#### Directions for this task:
Please reproduce the entries below exactly from the line with "Task: Click the Overwatch logo icon" through their last line, leaving out any pictures.

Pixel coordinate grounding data
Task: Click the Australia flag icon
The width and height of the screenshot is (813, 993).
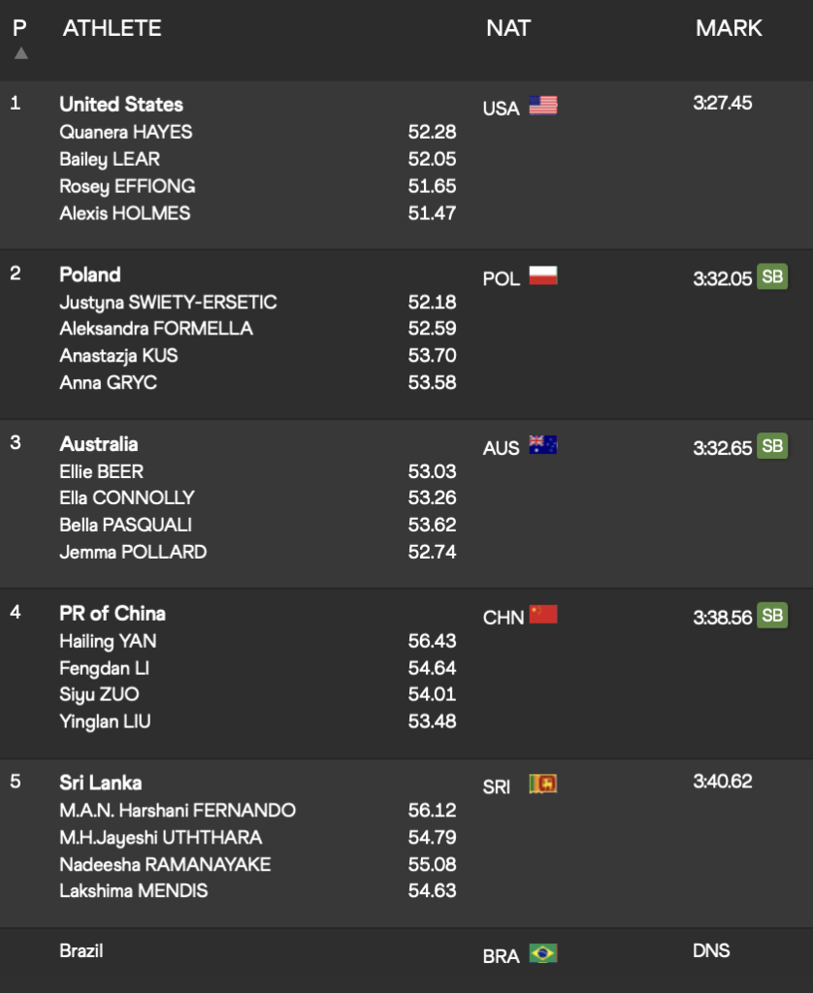Action: (x=543, y=445)
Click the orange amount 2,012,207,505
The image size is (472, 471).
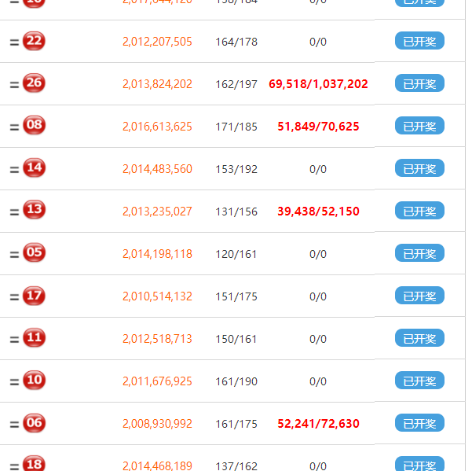pos(157,42)
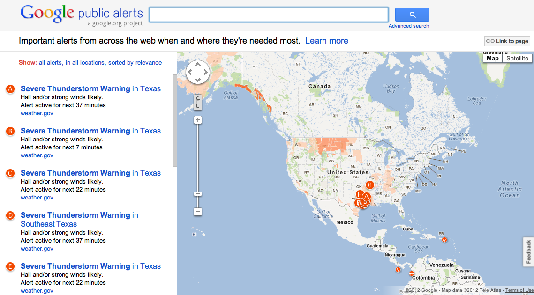
Task: Click the search magnifying glass button
Action: point(411,15)
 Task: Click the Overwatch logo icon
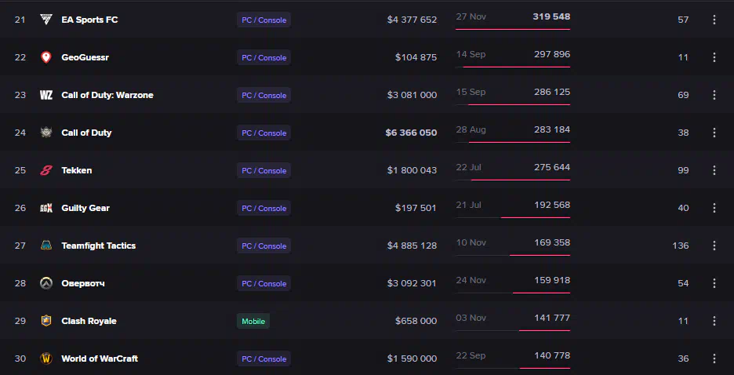click(x=45, y=283)
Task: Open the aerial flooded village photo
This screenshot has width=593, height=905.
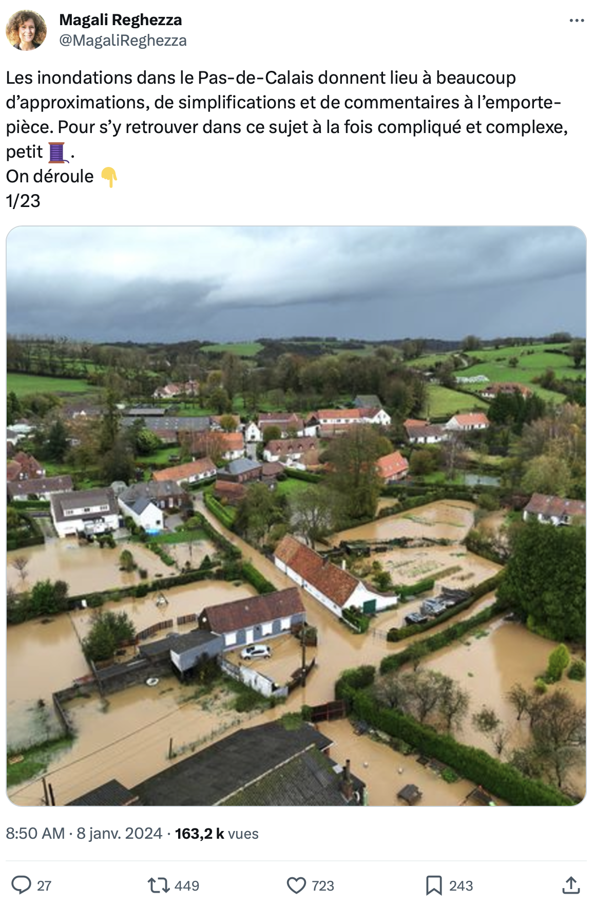Action: pyautogui.click(x=296, y=516)
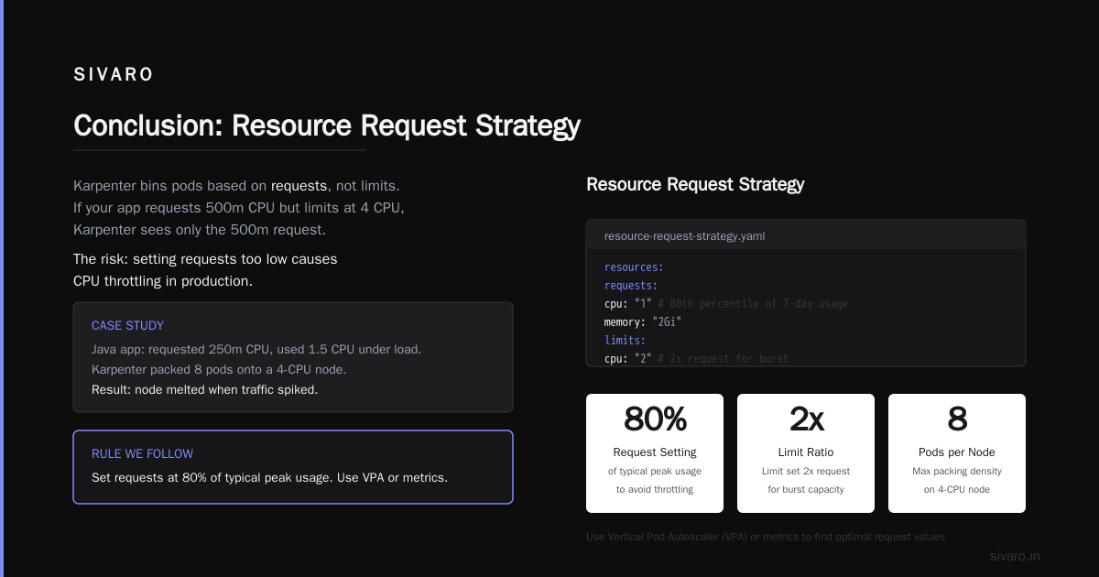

#### Worked solution:
 Task: Click the Overwatch logo icon
click(x=45, y=283)
Task: Open the aerial flooded village photo
This screenshot has width=593, height=905.
Action: pyautogui.click(x=296, y=516)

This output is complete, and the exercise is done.